[Pixel coordinate grounding data]

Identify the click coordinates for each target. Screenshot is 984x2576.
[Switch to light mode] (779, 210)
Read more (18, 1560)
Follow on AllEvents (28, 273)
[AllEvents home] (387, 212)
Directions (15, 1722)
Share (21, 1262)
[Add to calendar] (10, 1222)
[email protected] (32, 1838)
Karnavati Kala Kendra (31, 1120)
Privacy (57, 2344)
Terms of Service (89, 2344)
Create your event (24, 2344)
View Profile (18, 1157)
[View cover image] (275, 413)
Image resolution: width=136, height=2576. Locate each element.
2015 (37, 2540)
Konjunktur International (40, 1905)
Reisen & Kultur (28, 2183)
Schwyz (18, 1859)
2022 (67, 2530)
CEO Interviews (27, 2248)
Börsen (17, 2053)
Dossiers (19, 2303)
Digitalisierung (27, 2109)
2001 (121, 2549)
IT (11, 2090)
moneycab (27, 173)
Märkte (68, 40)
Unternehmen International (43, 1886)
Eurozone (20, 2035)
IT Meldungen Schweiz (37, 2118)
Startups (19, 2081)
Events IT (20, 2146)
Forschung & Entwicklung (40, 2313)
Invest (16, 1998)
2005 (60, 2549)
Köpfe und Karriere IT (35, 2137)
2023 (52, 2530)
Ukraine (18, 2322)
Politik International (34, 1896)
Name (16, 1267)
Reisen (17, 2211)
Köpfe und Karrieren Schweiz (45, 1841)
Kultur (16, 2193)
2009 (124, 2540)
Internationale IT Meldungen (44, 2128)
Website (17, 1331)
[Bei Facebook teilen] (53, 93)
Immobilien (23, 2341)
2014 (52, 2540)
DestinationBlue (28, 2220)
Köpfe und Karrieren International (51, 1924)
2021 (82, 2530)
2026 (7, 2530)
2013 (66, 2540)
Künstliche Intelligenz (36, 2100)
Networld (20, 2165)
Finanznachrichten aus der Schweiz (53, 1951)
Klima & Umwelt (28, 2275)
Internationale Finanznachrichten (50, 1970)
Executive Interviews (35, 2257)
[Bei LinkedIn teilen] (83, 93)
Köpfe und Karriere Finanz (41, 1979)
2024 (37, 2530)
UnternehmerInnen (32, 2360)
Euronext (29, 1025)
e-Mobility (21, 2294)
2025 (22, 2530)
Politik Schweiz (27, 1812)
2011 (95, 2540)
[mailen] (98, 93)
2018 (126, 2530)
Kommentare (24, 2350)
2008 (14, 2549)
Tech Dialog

> **Exercise instructions**: Would you print exactly, and only, the lines of the data above from the line with "2023 (52, 2530)" through the line with "Networld (20, 2165)", inclusive?

> **Result of this task**:
2023 (52, 2530)
Ukraine (18, 2322)
Politik International (34, 1896)
Name (16, 1267)
Reisen (17, 2211)
Köpfe und Karrieren Schweiz (45, 1841)
Kultur (16, 2193)
2009 (124, 2540)
Internationale IT Meldungen (44, 2128)
Website (17, 1331)
[Bei Facebook teilen] (53, 93)
Immobilien (23, 2341)
2014 (52, 2540)
DestinationBlue (28, 2220)
Köpfe und Karrieren International (51, 1924)
2021 (82, 2530)
2026 (7, 2530)
2013 (66, 2540)
Künstliche Intelligenz (36, 2100)
Networld (20, 2165)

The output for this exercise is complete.